Auch ohne Krise war die Situation für junge Leute schon schlecht, es gab soziale Ungleichgewichte. Ausbildungsplätze fehlen seit langem in großer Zahl, beim Studium grassieren soziale und andere Zugangshindernisse. Gibt es aus der Politik überhaupt Signale, dass Jugend ohne finanzielles Polster wahrgenommen wird?

Dass wir diese soziale Spaltung in der Gesellschaft haben – ja, das wird mittlerweile wahrgenommen. Wer einen guten finanziellen Rahmen hat, der entscheidet sich eher für ein Studium und erhält eine bessere Ausbildung. Umgekehrt heißt das: Kinder aus den unteren sozialen Schichten haben in Deutschland besonders schlechte Chancen. Schon in der Schule wird aussortiert. Dass es diese Missstände gibt, das ist, glaube ich, in der Politik angekommen. Wir haben auch erreicht, dass das Thema Übergänge in der Politik ernstgenommen wurde. Dass zum Beispiel Übergänge aus der beruflichen Bildung in die Hochschule erleichtert werden. Berufliche Bildung muss anschlussfähig sein ans Studium. Das ist ein wesentlicher Punkt.

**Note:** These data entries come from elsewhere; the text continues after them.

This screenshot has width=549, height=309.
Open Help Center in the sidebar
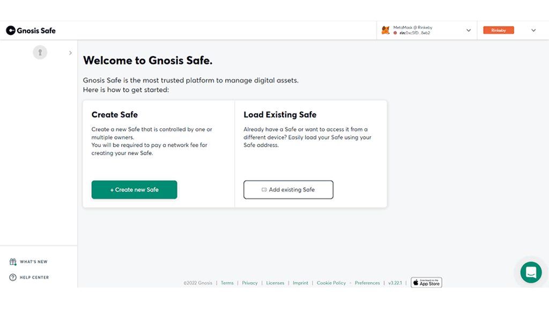pyautogui.click(x=34, y=277)
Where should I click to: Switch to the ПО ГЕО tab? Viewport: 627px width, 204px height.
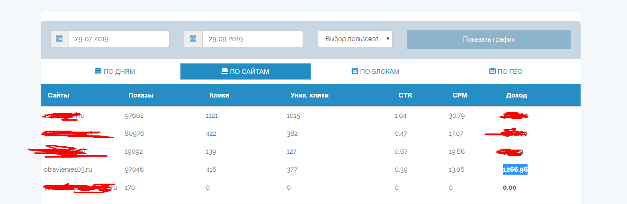point(506,71)
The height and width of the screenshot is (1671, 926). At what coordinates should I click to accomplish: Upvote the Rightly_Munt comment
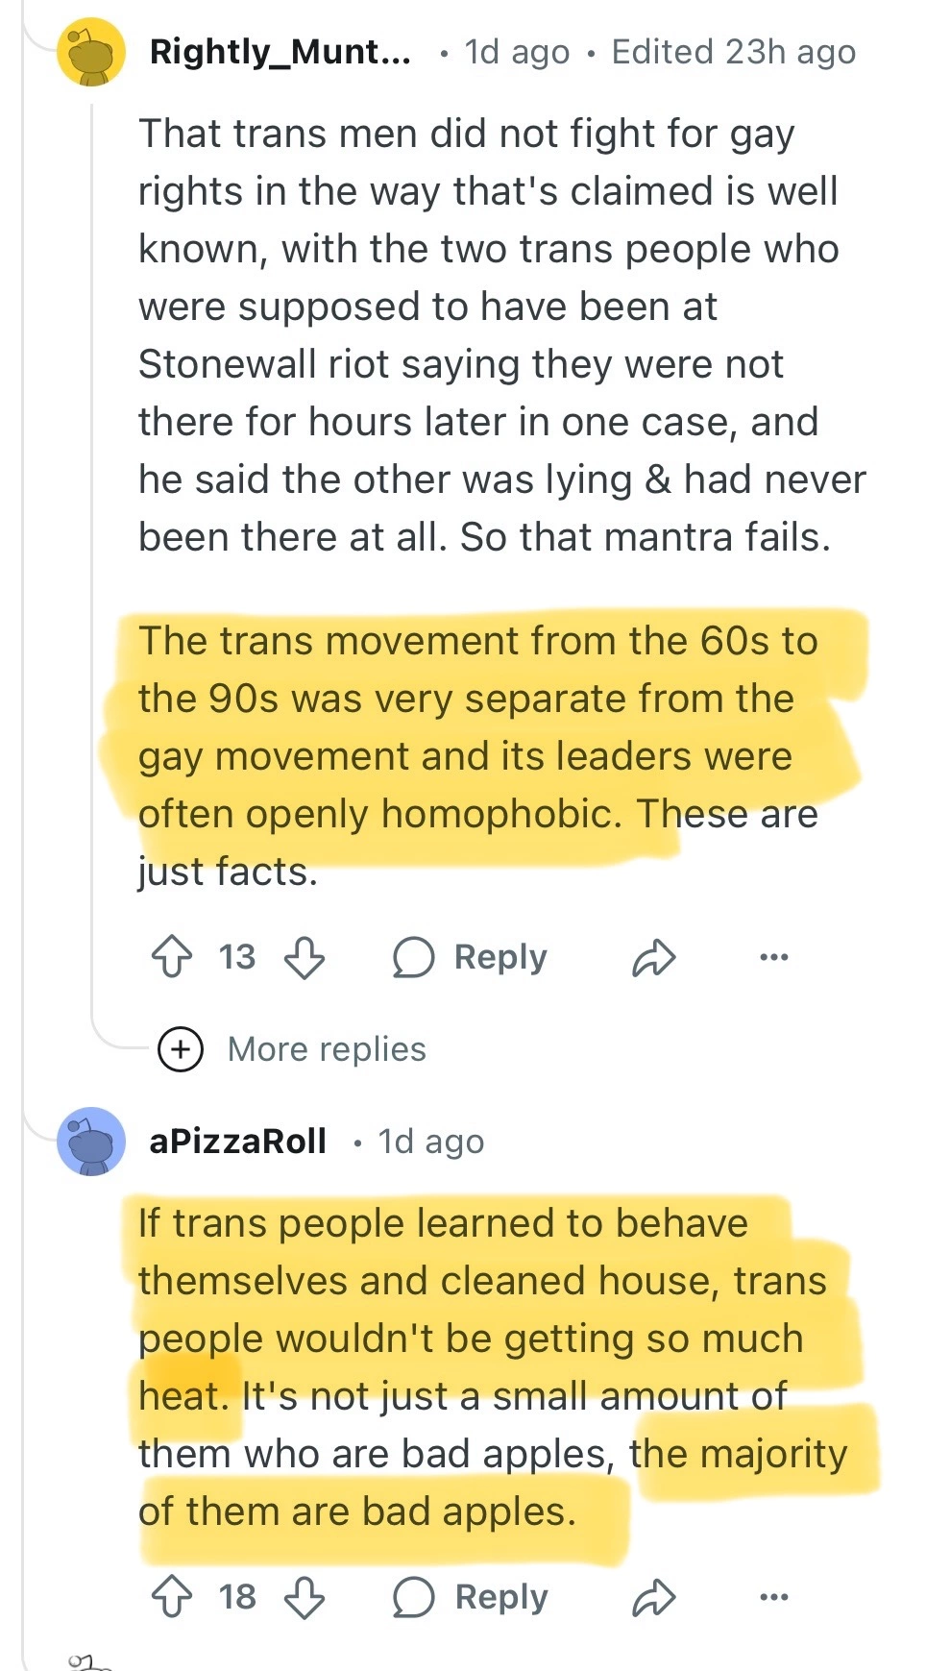[172, 957]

Aber es fehlen weitere Initiativen, etwa was Studiengebühren und die BAföG-Höhe angeht.

Umgekehrt ist vom Fachkräftemangel die Rede, von der "fehlenden Ausbildungsfähigkeit"…

Eine alte Debatte – den jungen Leuten wird der Schwarze Peter zugeschoben! In Zeiten hoher Arbeitslosigkeit haben sich die Betriebe die Allerbesten ausgesucht. Die mit den schlechteren Zeugnissen sind durch die Maschen gefallen, in den berühmten Warteschleifen gelandet. Ich denke, in Zukunft wird die Situation eine wesentlich andere sein: Durch die demografische Entwicklung werden die Betriebe – hoffentlich! – gezwungen, sich auch um die schwächeren jungen Leute zu kümmern.
Wir schlagen schon seit langem vor, verstärkt ausbildungsbegleitende Hilfen anzubieten, um ihnen die Möglichkeit zu eröffnen, die Prüfung zu packen.
In den Betrieben wird man sich jedenfalls bewegen müssen. Und ich glaube, man hat inzwischen verstanden, dass man die Übergänge von der Schule in den Beruf systematisch gestalten muss. Berufsorientierung, -beratung und -vorbereitung müssen verlässlich im System angeboten werden, Warteschleifen verringert werden. Wir brauchen verbindliche Strukturen, keine teuren Modellprojekte.

Du stellst dich auf dem DGB-Bundeskongress der Wiederwahl. Was möchtest du in den nächsten vier Jahren bewegen?

Ich wünsche mir, dass die Jugendlichen selbst sagen, wie sie in zehn, 15 Jahren leben wollen. Die Krisensituation, in der wir ja immer noch stecken, ist dafür eine gute Gelegenheit. Die DGB-Jugend hat dazu eine Initiative mit dem Titel "Wie wollen wir leben?" gestartet. Junge Leute müssen sich Gedanken machen: Wie kriegt man die Balance hin zwischen wirtschaftlichen Interessen und sozialer Verantwortung? Was muss national geregelt werden, wo haben wir international Verantwortung? Hier wünsche ich mir mehr Engagement, mehr Bereitschaft junger Menschen, ein Stück in die Zukunft zu denken.

Aha. Die Jugend ist vorbei, junge Leute müssen wegräumen, was Ältere an der Börse verbockt haben…

Sie haben die Chance, aus den Fehlentwicklungen der letzten Jahre Konsequenzen zu ziehen. Und es besser zu machen. Ich habe den Eindruck, dass zu wenige Jugendliche diese Möglichkeiten sehen. Das sagen die sogar selbst – ich hatte kürzlich ein Gespräch mit Jugendbildungsreferenten, und die haben gefragt: "Findest du eigentlich, dass wir zu brav sind?" - Ja, finde ich. Sie sind eher pragmatisch als visionär.

Was sollen sie anstellen?

Die Frage ist doch: Wie soll die Gesellschaft in den nächsten Jahren aussehen? Welche Strukturen brauchen wir? Welche Rolle muss der Staat übernehmen?

Ich möchte, dass sich die jungen Leute Gedanken darüber machen. Sie sollten sich für die Demokratie verantwortlich fühlen – sie ist keine Selbstverständlichkeit weltweit.